◆ PROBLEM TO WORK ON
Print exactly the lines below between the line holding "Contact Us (982, 9)" and the line holding "Web Application developed", inclusive, and nothing more.

◆ EXERCISE DATA
· · · · · · ·

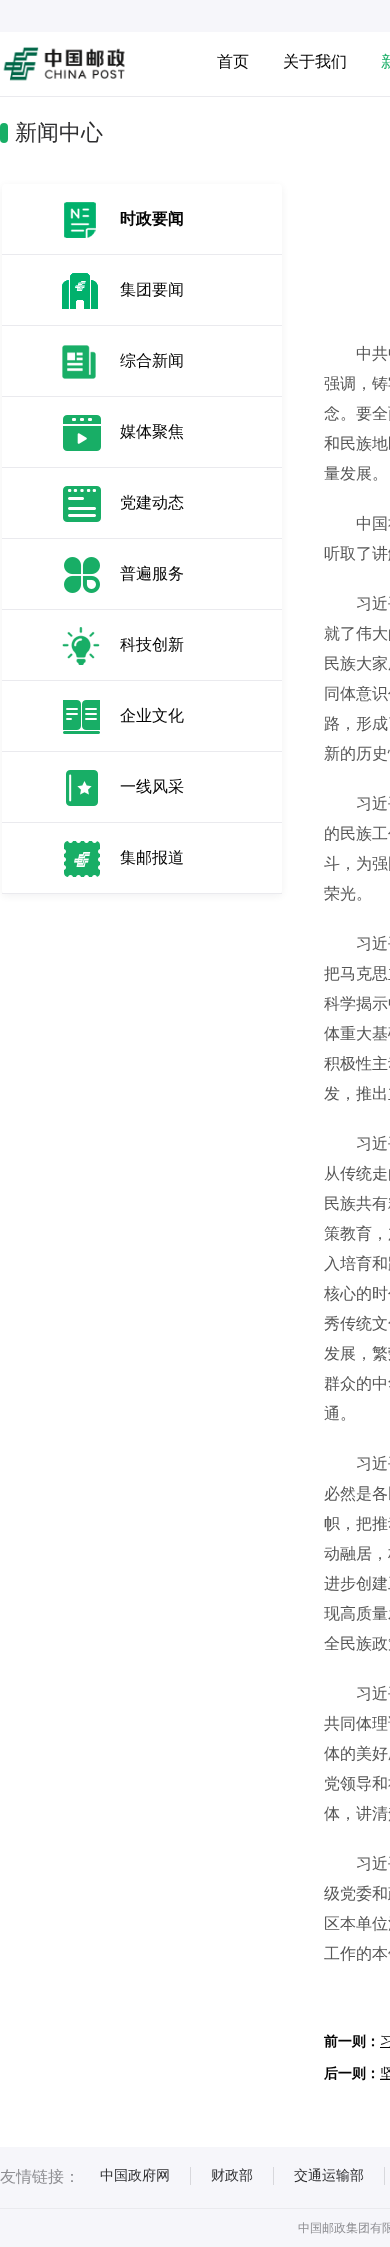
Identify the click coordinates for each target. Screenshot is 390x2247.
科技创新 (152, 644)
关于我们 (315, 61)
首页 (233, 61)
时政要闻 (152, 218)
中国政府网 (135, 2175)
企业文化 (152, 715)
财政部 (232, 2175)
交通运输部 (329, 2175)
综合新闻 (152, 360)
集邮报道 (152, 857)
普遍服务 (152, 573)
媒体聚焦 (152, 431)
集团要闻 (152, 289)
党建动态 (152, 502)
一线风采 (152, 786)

· · · · · · ·

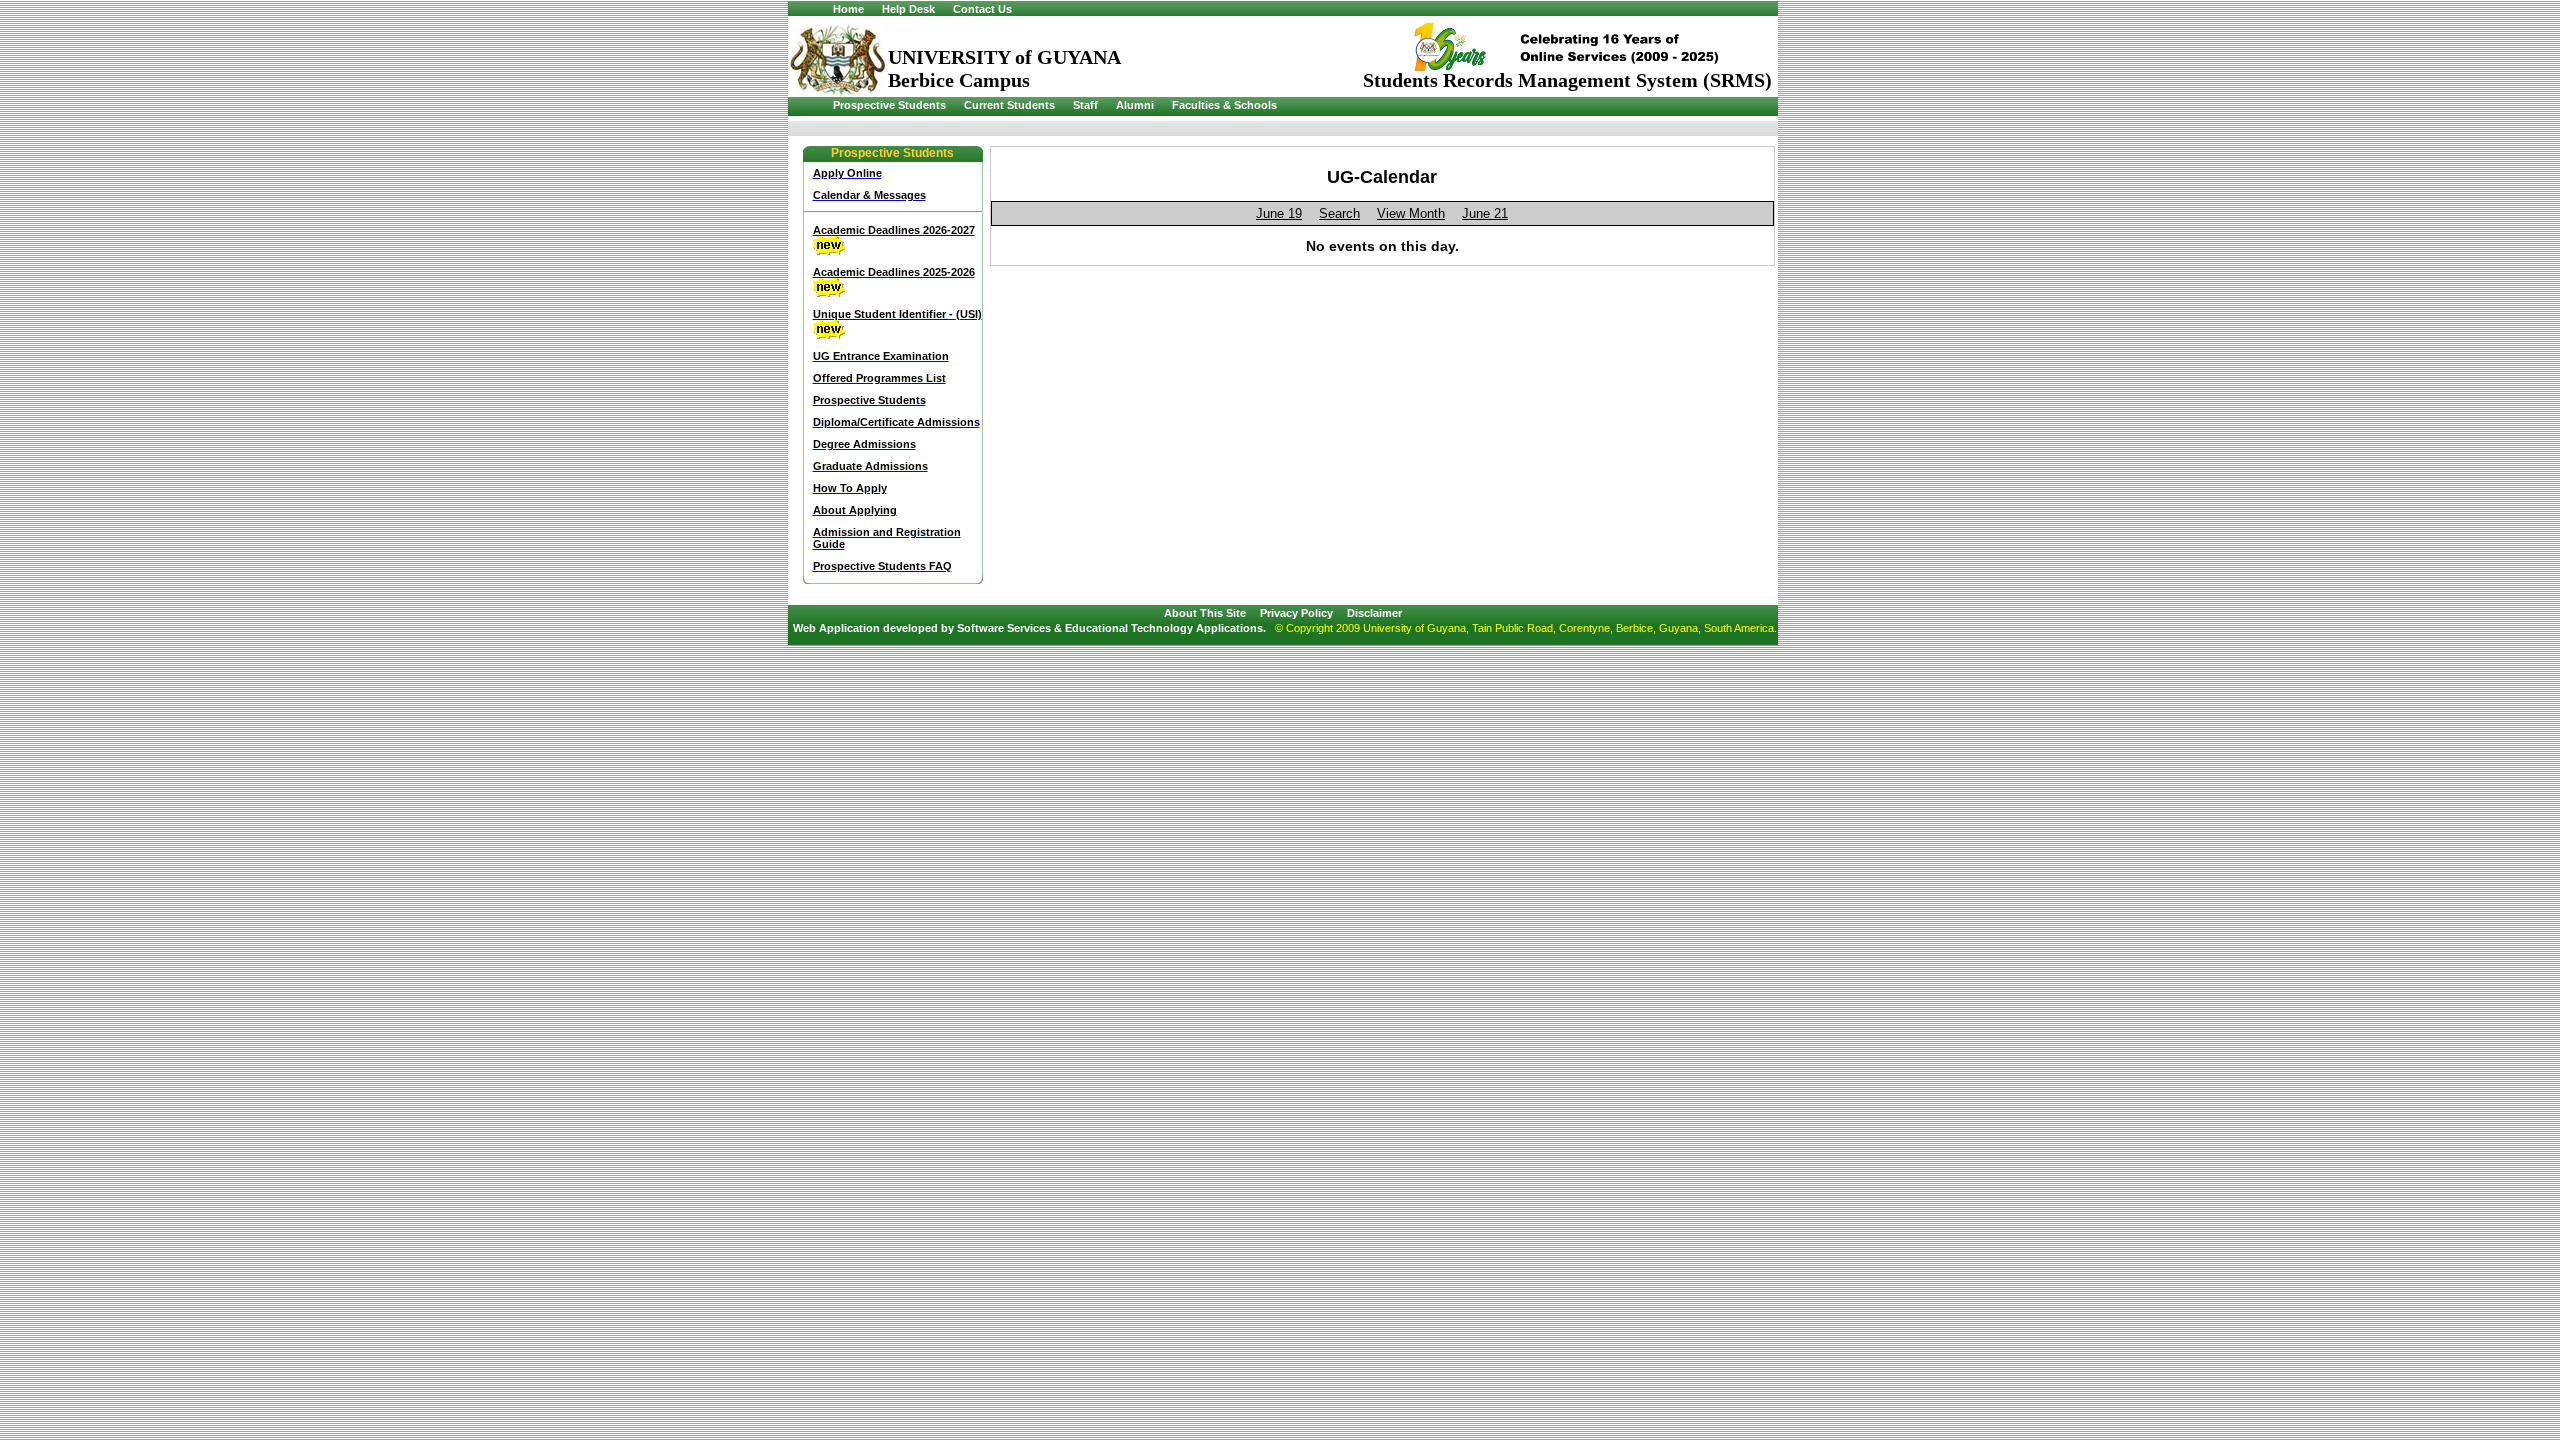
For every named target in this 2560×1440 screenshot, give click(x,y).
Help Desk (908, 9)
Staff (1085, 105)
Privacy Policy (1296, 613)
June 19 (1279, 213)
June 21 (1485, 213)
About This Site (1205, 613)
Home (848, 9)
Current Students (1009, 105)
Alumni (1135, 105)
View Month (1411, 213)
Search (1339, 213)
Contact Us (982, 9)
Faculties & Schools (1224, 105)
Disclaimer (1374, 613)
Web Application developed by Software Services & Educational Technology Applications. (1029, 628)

· · · · · · ·

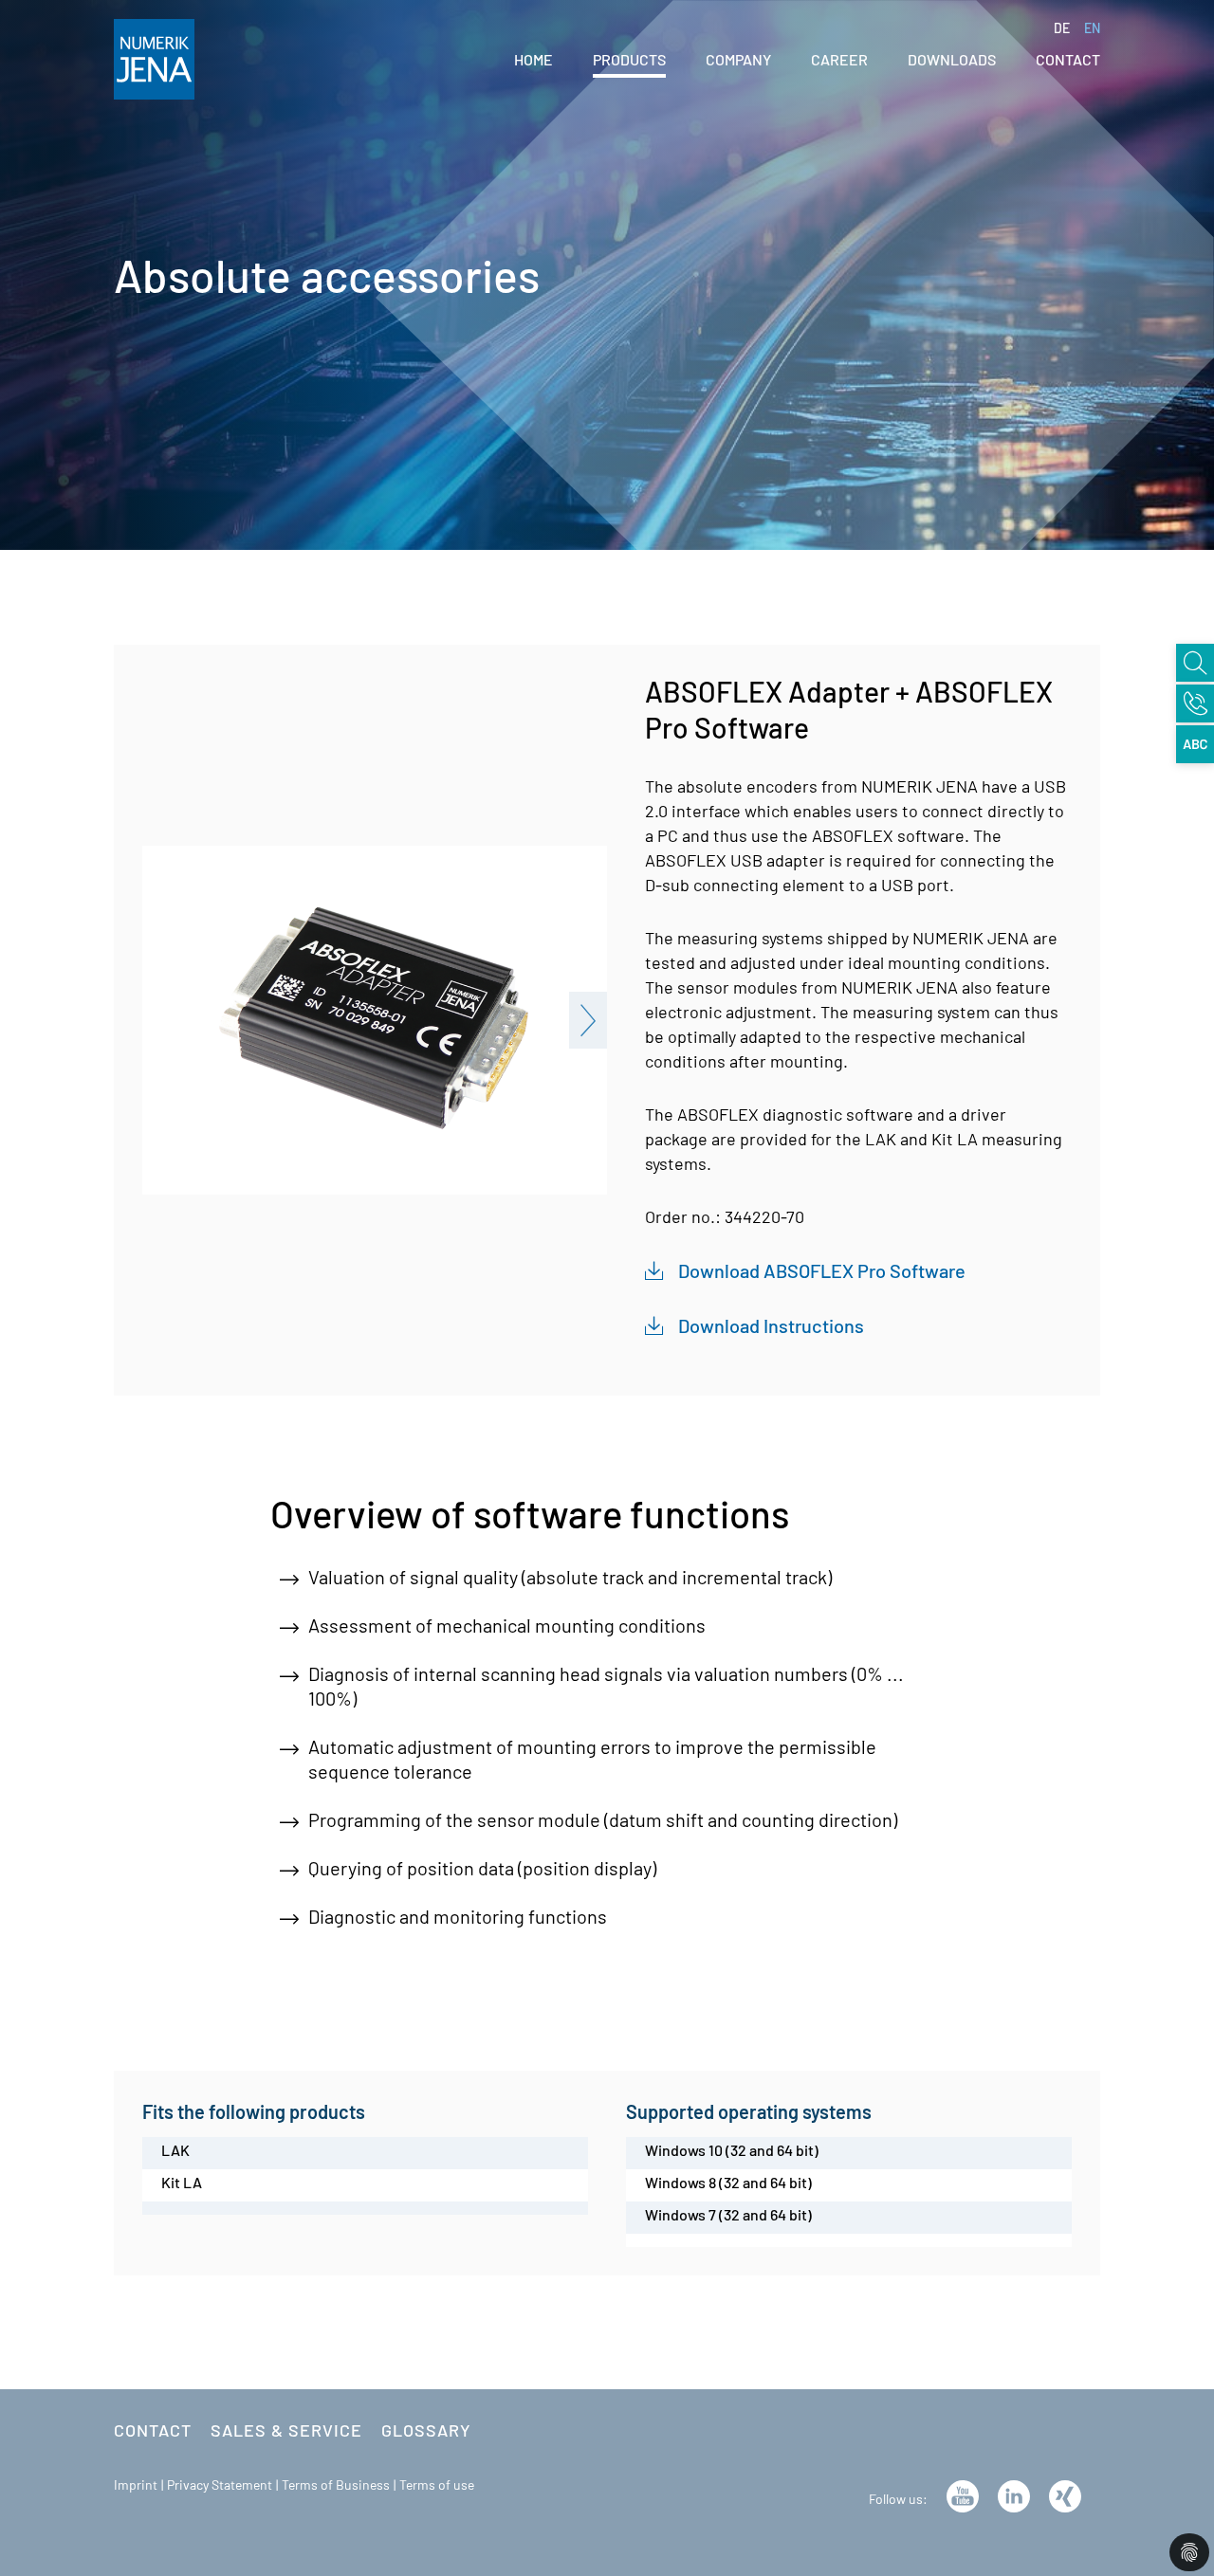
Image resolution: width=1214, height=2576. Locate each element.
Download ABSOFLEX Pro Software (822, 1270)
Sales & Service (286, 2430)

· · · · · · ·

◆ COMPLETED TASK
Contact Us (982, 9)
Faculties & Schools (1224, 105)
Disclaimer (1374, 613)
Web Application developed by Software Services & Educational Technology Applications. (1029, 628)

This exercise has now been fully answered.